GAZA, Nov 15 (Reuters) - The Israeli military said it was carrying out an operation against Palestinian Hamas militants in the Gaza Strip's Al Shifa Hospital on Wednesday (Nov 15) and urged all members of the group in the hospital to surrender.
Less than an hour earlier, around 1am local time, a Gaza health ministry spokesman said Israel had told officials in the enclave that it would raid the Shifa hospital complex "in the coming minutes".
Five weeks after Israel began its assault on Gaza, the fate of Al Shifa has become a focus of international alarm because of worsening conditions in the facility. The plight of Gazan civilians has prompted calls for a humanitarian ceasefire.
In a statement, the Israel Defence Forces (IDF) said: "Based on intelligence information and an operational necessity, IDF forces are carrying out a precise and targeted operation against Hamas in a specified area in the Shifa hospital."

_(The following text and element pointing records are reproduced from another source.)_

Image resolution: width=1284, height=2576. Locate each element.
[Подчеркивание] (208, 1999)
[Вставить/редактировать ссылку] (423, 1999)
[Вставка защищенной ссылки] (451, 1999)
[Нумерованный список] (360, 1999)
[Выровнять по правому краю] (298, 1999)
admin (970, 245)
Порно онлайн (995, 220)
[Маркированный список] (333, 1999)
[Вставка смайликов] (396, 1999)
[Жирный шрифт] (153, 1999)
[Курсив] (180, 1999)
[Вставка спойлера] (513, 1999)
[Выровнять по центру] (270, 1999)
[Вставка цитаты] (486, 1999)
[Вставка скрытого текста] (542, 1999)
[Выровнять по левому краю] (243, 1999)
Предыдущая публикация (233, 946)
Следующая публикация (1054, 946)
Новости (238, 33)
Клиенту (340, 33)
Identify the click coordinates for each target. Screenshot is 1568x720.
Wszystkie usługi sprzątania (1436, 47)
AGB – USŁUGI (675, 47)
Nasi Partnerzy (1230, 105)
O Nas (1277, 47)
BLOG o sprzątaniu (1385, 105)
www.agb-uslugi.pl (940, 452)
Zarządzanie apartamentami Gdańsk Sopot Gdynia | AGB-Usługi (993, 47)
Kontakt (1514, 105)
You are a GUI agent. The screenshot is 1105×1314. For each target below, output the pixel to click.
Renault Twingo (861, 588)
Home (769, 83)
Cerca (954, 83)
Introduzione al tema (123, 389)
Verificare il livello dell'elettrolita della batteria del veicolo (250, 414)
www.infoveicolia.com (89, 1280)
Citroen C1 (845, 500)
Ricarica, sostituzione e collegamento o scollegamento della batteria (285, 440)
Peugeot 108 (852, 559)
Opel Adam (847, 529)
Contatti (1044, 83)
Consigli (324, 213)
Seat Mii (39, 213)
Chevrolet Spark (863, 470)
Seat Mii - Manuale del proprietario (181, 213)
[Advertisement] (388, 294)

The military added: "The IDF forces include medical teams and Arabic speakers, who have undergone specified training to prepare for this complex and sensitive environment, with the intent that no harm is caused to the civilians."
Israel has said that Hamas has a command centre underneath Al Shifa hospital, the biggest in Gaza, and uses the hospital and tunnels underneath to conceal military operations and to hold hostages. Hamas denies it.
The US said on Tuesday that its own intelligence supported those conclusions.
Israeli forces have waged fierce street battles against Hamas fighters over the past 10 days before advancing into the centre of Gaza City and surrounding Al Shifa.
Israel has sworn to destroy Hamas in retaliation for the militants' cross-border assault into Israel on Oct 7. Israel says Hamas killed 1,200 people in the rampage and took more than 240 hostage.
Hamas says 650 patients and 5,000 to 7,000 other civilians are trapped inside Al Shifa hospital grounds, under constant fire from Israeli snipers and drones. Amid shortages of fuel, water and supplies, it says 40 patients have died in recent days.
Thirty-six babies are left from the neo-natal ward after three died. Without fuel for generators to power incubators, the babies were being kept as warm as possible, lined up eight to a bed.
Palestinians trapped in the hospital dug a mass grave on Tuesday to bury patients who died and no plan was in place to evacuate babies despite Israel announcing an offer to send portable incubators, Ashraf Al-Qidra, Gaza's health ministry spokesman, said.
Qidra said there were about 100 bodies decomposing inside and no way to get them out.
UN Secretary-General Antonio Guterres was deeply disturbed by the "dramatic loss of life" in the hospitals, his spokesman said. "In the name of humanity, the secretary-general calls for an immediate humanitarian ceasefire," the spokesman told reporters.
Medical officials in Hamas-run Gaza say more than 11,000 people are confirmed dead from Israeli strikes, about 40 per cent of them children, and countless others trapped under rubble.
Around two-thirds of Gaza's 2.3 million people have been made homeless, unable to escape the territory where food, fuel, fresh water and medical supplies are running out.